▸ **Task A**
In the meadow photo discussion below, which image does Scott call his favorite?
▸ **Task B**
Turn the paragraph of the meadow photo discussion that begins "For the others, I feel more contained" into a short bulleted list that keeps its main points.
▸ **Task C**
Extend the meadow photo discussion below by writing what comes after its last sentence.

▸ **Page extract**

————

Wonderful DOF of field on these, Ben.
First is nice. Not sure about the ideal crop but I dont think the 50/50 horizon split works to add anything.
For the others, I feel more contained in the meadow, enveloped by the wildflowers, esp in 3 and 4. It evokes many pleasant feelings and is added by the more pano crops and more on top, in the sky. 3 is my favorite. A beauty. Second feels like you are trying too include too much. Greens might be a bit too saturated but overall the colors feel realistic and the sky seems right.
BTW, I suspect your camera is level, knowing that precision is your goal and forte. But I wonder about a slightly less tilted meadow for aesthetics.
Scott
Thanks Scott, I really appreciate the feedback. After watching the tutorial Karen posted, the one thing I am not doing is tilting my camera. I could have used the 17TSE here, but I have trouble focusing so I reach for an AF lens first.
But it occurs to me that the TSE only allows moving up or down while keeping it level. If I tilt the camera, I get perspective issues again. ( I know these images do not really have any). But I need to experiment and maybe tilting the camera compresses the height and allows getting all the elements in with a different horizon.

————

▸ **Stored data**
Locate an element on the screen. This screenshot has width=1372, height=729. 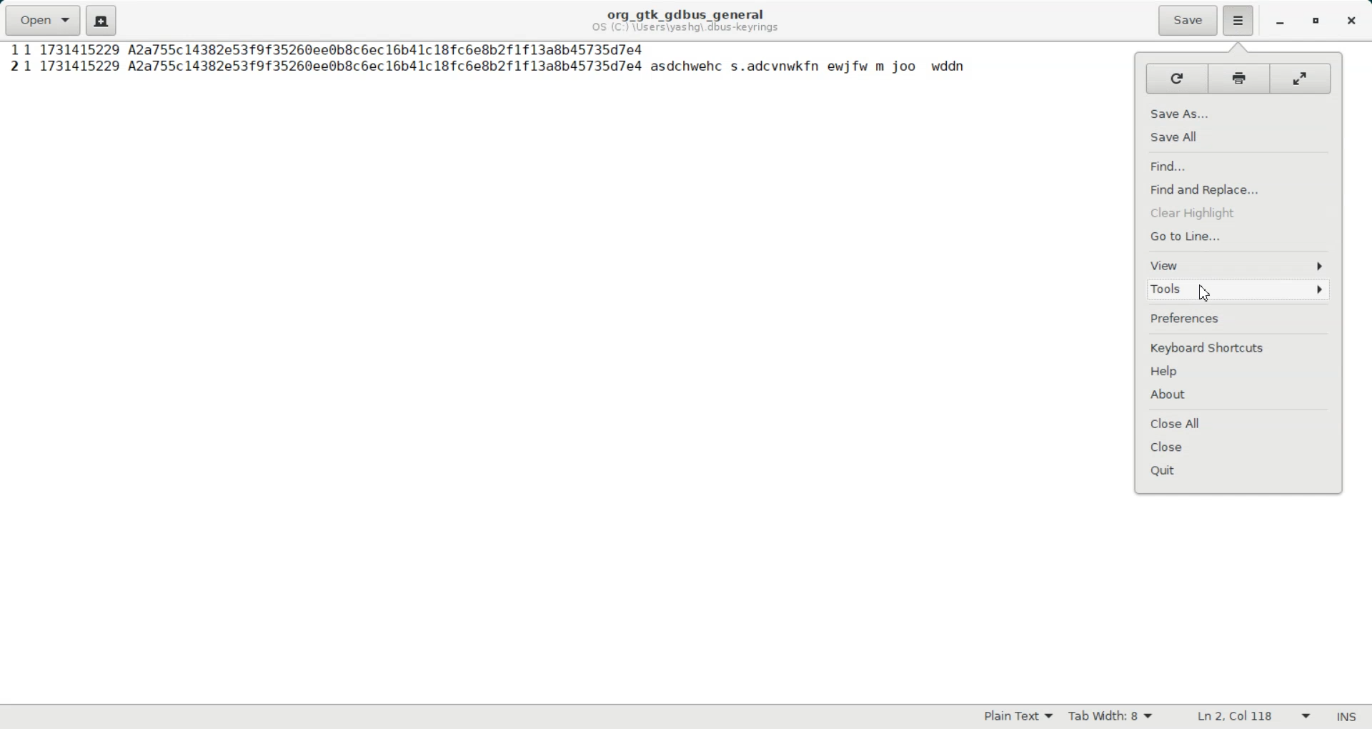
Close is located at coordinates (1352, 21).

————

▸ **Written response A**
The third image.

▸ **Written response B**
- Images 3 and 4 make the viewer feel held inside the meadow, surrounded by wildflowers.
- This brings up pleasant feelings, helped by the wider, panoramic crops and more sky at the top.
- Image 3 is the favorite.
- The second image seems to try to include too much.
- The greens may be a little oversaturated, but the colors look realistic overall and the sky looks right.

▸ **Written response C**
On the first, I never even thought about the centered horizon, I never see them unless I force myself to look for them. It was early and I was just getting myself adjusted to the scenes. The rest were taken from the far edge of that field in the first but looking toward the camera position of the first..
On 2, I only included it here as cropped because of that pink cloud upper right. I have a hard time losing precious color.
3 is also my favorite and I often crop to 16x9, in fact I have a few frames that take 16x9 aspect.
I only show 4 because it had a bit more color. But the story of course is the meadow. I was here (nearby) 5 nights back and had a moose walk though my scene. I got a sunset then too, but the flowers were pretty scant. I may show that shot another time.
I have some less tilted meadows from another day. Same scene as the first. I will add it here. Tell me what you think.
Edit, I just reread this and I think you meant to level the meadow line (raise it on the right side). I thought you meant tilt the lens downward to change change the perceived slope of the meadow.
Thanks Ben; created a tutorial on how to create Gursky's at link below (for the field, I just used a gradient instead of the horizontal blur technique). Of course, I had to split the sky (should have tried better w/ making the sky more varied) and flower field running Resynthesizer yet again to heal the transparent boundary when I merged the too.
Thanks, so resynthesizer is a plug-in? Or is it a stand alone? I am probably too much of a realist to do this but I do appreciate you taking the time to render my images and show me some alternatives. Always feel free to modify any image I post.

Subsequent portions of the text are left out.